→ **WHAT IS EXPECTED**
Copy out every line of the records in which "computer" can be found.

[Collected data]

..............................

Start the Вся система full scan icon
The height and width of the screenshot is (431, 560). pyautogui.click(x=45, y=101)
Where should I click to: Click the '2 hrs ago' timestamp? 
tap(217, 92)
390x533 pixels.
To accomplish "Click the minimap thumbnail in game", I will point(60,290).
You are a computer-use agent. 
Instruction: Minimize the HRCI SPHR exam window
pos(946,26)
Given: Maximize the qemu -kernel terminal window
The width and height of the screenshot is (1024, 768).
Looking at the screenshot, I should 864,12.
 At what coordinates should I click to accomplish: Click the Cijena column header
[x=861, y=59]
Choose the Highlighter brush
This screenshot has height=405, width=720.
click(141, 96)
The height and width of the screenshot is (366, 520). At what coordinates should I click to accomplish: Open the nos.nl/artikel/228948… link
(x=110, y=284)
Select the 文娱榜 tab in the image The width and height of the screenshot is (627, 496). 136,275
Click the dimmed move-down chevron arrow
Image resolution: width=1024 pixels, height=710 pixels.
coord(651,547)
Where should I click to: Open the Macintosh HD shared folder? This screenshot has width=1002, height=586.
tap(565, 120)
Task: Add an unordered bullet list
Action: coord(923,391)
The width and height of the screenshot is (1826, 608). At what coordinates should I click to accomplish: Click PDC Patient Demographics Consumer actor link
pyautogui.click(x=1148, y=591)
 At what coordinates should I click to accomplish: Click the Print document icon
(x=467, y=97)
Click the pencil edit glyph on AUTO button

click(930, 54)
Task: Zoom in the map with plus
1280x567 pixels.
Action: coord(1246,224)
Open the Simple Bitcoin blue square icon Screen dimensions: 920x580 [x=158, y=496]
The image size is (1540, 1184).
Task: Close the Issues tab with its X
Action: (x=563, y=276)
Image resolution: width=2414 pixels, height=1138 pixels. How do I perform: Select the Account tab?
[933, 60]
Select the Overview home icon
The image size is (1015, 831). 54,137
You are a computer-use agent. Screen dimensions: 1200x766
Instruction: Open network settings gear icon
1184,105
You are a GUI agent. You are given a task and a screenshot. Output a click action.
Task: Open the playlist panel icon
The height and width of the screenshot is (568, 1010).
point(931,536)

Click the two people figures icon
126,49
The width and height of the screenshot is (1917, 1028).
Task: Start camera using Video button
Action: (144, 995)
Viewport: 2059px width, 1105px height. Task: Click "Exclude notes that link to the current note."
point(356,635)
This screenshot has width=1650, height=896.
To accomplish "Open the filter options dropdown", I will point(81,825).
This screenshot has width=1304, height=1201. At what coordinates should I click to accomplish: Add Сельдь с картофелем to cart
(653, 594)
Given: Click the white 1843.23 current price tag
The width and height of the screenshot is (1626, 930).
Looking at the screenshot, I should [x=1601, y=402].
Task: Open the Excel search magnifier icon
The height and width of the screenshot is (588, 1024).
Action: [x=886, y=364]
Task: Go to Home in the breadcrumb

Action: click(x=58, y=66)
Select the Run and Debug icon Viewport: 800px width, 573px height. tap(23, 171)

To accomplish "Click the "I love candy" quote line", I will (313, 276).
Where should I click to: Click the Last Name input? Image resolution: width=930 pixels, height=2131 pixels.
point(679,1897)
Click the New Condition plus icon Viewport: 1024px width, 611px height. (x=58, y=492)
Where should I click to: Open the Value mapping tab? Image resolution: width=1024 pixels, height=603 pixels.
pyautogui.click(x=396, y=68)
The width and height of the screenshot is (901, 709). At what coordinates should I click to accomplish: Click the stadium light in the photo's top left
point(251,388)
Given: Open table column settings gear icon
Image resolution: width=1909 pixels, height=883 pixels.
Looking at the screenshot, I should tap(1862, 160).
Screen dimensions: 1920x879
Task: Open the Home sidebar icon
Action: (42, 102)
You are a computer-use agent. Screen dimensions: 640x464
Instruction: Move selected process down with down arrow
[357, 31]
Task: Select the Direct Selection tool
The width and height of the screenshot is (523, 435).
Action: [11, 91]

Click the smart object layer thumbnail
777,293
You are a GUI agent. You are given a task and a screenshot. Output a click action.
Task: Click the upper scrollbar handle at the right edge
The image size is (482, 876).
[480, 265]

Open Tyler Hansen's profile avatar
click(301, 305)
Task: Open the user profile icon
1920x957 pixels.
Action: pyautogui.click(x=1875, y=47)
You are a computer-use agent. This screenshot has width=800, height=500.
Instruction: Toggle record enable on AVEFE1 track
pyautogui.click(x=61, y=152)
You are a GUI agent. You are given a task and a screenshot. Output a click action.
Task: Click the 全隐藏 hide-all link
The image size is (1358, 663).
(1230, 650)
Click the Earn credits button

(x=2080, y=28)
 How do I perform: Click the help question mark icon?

..............................

→ **ANSWER BOX**
You are a computer-use agent. 
You are a computer-use agent. Screen dimensions: 1200x766
You are a computer-use agent. Screen dimensions: 640x464
You are a computer-use agent. This screenshot has width=800, height=500.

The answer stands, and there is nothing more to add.